A MSP busca garantir que os países tenham acesso a uma fonte estável de minerais essenciais. Esses recursos são vitais para a transição energética, fabricação de baterias, veículos elétricos e tecnologias de defesa, setores com alta demanda global.
Atualmente, a parceria inclui nações como Austrália, Canadá, Japão, Reino Unido e membros da União Europeia. A entrada do Brasil fortaleceria a posição do grupo, dado o vasto potencial mineral do país sul-americano.
Para o Brasil, a adesão à aliança poderia atrair investimentos significativos e transferência de tecnologia. O objetivo é desenvolver a capacidade nacional de exploração e, principalmente, de processamento desses minerais, agregando valor à produção local.

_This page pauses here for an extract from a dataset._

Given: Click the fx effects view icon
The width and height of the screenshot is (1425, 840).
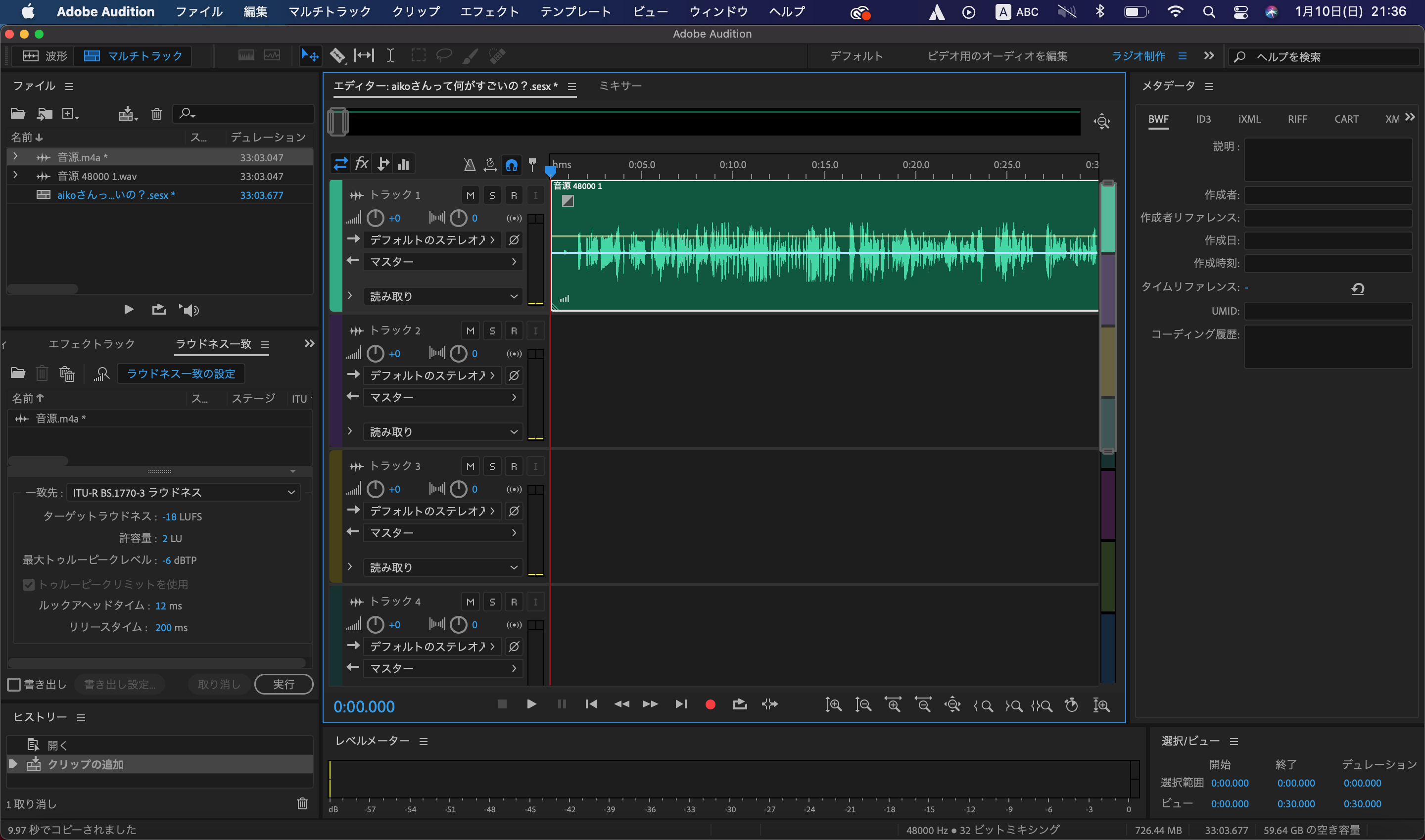Looking at the screenshot, I should tap(362, 164).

O país possui reservas importantes de nióbio, grafite, níquel e terras raras. No entanto, grande parte da capacidade de refino e processamento desses materiais está concentrada na China, o que gera preocupações geopolíticas para as potências ocidentais.
A estratégia dos EUA é diversificar suas fontes e ter parceiros confiáveis. O Brasil é visto como um aliado estratégico com potencial para se tornar um fornecedor chave na nova configuração da cadeia de suprimentos global de minerais críticos.
Autoridades brasileiras, sob condição de anonimato, confirmaram que o governo está analisando os termos da proposta. A avaliação considera os benefícios econômicos e tecnológicos, além do alinhamento estratégico com os parceiros do bloco.
Uma decisão formal sobre a adesão do Brasil à Minerals Security Partnership ainda não foi anunciada. As discussões internas no governo brasileiro continuam para definir os próximos passos e as condições para uma eventual participação no acordo multilateral.